DATA FOR THIS EXERCISE:
----------

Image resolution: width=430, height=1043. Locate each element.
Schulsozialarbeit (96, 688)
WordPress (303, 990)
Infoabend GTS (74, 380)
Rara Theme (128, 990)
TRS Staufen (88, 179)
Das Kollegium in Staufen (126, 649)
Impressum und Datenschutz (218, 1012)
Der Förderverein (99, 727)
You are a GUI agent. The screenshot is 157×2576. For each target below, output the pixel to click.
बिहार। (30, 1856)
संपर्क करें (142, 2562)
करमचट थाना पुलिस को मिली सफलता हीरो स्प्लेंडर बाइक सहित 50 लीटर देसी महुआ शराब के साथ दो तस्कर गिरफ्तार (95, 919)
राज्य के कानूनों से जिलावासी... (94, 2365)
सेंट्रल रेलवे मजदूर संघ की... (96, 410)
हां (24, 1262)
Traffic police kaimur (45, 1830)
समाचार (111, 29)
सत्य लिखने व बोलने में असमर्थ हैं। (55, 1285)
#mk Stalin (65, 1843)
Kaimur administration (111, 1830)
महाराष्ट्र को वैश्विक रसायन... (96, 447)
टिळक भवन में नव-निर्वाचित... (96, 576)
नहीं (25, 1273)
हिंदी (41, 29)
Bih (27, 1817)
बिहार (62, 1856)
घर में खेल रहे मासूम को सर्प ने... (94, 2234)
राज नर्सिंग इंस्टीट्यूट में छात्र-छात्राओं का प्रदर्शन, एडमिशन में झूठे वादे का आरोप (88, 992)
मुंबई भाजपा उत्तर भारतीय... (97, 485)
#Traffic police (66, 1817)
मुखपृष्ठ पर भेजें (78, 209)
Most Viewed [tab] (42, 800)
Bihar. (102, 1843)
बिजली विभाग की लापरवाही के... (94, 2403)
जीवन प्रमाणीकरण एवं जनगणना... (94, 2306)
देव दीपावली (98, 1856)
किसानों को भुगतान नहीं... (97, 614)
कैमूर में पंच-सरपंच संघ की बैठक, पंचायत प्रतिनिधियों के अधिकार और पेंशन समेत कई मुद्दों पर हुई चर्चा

----------

YOUR OBJECTIVE: The lines to copy run from the one containing "Most Viewed [tab] (42, 800)" through the last line above. Copy them exactly and include nothing else.

RESULT FOR THIS EXERCISE:
Most Viewed [tab] (42, 800)
Bihar. (102, 1843)
बिजली विभाग की लापरवाही के... (94, 2403)
जीवन प्रमाणीकरण एवं जनगणना... (94, 2306)
देव दीपावली (98, 1856)
किसानों को भुगतान नहीं... (97, 614)
कैमूर में पंच-सरपंच संघ की बैठक, पंचायत प्रतिनिधियों के अधिकार और पेंशन समेत कई मुद्दों पर हुई चर्चा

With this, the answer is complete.